I want to know what new progress is here?

Comment From: hwware

The redis 3 is too old. Can you try on latest version and check if it happens again? Thanks

Comment From: Funkydream

The redis 3 is too old. Can you try on latest version and check if it happens again? Thanks

Hi, @hwware

I got the same problem with Redis version 6.0.9 in 2 servers(1 master + 1 slave) and 5 sentinel configuration. This sentinel group managed at least 100 redis masters. It happened when there was a lot of masters down.
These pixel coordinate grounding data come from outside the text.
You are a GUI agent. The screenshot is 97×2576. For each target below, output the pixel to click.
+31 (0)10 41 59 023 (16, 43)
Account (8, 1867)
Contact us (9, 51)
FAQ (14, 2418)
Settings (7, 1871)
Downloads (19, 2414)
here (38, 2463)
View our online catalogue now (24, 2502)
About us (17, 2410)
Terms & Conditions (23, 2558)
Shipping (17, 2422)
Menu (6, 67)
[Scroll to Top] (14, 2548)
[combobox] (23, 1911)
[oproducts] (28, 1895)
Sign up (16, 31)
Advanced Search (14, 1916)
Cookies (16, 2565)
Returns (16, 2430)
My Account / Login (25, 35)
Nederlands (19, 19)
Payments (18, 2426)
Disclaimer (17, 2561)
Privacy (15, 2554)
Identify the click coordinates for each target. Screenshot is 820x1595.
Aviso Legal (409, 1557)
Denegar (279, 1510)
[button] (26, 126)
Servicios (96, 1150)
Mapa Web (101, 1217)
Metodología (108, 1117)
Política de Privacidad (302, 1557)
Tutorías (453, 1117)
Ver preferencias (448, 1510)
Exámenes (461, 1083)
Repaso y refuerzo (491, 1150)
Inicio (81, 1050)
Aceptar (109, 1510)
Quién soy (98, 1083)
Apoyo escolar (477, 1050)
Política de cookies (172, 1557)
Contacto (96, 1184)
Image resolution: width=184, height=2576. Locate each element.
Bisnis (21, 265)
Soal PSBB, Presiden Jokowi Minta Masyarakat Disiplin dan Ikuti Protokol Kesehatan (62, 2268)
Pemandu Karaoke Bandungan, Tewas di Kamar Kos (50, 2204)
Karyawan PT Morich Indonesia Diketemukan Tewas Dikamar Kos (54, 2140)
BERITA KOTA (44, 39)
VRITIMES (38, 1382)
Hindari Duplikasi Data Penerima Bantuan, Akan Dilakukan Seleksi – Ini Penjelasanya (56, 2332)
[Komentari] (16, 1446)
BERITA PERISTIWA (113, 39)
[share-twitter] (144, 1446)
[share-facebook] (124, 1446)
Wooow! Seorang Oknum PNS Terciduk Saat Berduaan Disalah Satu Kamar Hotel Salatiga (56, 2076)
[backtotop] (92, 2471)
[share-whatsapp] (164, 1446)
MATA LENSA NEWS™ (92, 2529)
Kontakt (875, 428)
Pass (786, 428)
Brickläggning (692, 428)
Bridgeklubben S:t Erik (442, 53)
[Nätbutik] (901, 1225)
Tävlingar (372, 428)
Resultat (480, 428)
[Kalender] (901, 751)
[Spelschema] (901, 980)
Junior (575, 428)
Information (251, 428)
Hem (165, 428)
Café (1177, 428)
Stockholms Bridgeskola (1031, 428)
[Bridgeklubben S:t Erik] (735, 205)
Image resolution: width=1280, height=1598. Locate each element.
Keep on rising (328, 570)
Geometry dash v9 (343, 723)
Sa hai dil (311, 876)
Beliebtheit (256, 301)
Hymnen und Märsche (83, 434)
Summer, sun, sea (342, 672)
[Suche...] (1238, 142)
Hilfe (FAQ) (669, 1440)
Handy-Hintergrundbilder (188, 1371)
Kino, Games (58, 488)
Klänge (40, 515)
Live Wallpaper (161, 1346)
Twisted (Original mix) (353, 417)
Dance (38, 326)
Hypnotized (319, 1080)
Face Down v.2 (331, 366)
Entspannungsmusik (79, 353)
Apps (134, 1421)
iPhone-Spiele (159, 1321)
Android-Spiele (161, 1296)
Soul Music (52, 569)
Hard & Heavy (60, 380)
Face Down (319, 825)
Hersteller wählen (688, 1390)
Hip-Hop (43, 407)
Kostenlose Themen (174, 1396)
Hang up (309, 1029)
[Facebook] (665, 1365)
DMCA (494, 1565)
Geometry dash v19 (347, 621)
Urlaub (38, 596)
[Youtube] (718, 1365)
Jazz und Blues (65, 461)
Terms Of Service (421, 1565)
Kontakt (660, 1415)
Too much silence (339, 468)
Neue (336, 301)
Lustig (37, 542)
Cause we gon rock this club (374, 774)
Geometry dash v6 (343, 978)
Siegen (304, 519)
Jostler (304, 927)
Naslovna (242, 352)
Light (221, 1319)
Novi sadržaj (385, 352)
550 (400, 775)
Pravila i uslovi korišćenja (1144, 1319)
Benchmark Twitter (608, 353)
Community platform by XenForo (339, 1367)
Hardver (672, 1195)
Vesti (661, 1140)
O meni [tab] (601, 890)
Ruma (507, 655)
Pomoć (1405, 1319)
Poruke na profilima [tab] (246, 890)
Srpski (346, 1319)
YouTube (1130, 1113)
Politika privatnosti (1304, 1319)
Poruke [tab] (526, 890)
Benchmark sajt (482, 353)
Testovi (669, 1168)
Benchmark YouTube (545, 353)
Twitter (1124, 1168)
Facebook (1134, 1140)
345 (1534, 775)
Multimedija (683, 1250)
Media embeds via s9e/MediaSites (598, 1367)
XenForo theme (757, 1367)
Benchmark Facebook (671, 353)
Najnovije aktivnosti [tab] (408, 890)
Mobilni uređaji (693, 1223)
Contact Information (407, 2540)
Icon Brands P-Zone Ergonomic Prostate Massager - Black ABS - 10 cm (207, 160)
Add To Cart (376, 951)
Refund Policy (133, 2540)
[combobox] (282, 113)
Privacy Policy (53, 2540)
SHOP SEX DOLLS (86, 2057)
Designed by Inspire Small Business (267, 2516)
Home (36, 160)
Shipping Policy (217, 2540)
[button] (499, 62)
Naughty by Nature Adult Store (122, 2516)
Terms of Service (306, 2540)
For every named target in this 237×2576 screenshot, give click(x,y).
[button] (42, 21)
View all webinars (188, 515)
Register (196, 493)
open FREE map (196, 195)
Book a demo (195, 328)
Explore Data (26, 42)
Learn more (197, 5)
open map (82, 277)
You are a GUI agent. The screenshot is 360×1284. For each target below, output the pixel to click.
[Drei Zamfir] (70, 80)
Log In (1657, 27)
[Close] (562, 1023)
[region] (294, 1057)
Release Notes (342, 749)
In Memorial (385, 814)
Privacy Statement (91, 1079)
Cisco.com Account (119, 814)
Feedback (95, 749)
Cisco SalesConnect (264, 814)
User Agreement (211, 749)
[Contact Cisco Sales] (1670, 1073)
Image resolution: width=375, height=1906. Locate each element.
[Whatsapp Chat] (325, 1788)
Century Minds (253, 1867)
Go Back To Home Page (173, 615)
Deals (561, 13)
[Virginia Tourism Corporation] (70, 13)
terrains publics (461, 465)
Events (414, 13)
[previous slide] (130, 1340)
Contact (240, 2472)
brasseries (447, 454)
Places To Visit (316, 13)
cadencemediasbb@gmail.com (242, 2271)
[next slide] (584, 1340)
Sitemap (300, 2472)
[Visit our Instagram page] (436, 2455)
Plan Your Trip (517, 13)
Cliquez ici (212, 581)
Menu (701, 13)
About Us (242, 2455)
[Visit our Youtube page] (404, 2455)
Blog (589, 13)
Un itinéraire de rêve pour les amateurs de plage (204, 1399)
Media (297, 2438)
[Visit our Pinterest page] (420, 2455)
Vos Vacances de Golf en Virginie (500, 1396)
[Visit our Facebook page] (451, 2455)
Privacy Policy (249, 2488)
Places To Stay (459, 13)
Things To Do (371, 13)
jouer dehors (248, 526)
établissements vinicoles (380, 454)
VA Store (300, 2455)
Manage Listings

log for 7c99908273ed894d926d86bf4fe998378e1a288d 29026:X 04 Dec 2023 13:21:25.883 # +odown master cluster_282 10.15.145.1 20564 #quorum 4/3 29026:X 04 Dec 2023 13:21:25.883 # +new-epoch 45 29026:X 04 Dec 2023 13:21:25.883 # +try-failover master cluster_282 10.15.145.1 20564 29026:X 04 Dec 2023 13:21:25.891 # +vote-for-leader 7c99908273ed894d926d86bf4fe998378e1a288d 45 29026:X 04 Dec 2023 13:21:25.990 # e83af7e16cb690c95d62ede6abe6515ecb5113de voted for 7c99908273ed894d926d86bf4fe998378e1a288d 45 29026:X 04 Dec 2023 13:21:26.265 # fdf9c299ac37b84d15c7be55d4d983c839905002 voted for 7c99908273ed894d926d86bf4fe998378e1a288d 45 29026:X 04 Dec 2023 13:21:37.594 # -failover-abort-not-elected master cluster_282 10.15.145.1 20564 29026:X 04 Dec 2023 13:21:37.594 # Next failover delay: I will not start a failover before Mon Dec 4 13:27:27 2023

This situation did not last long, and the next failover was executed successfully.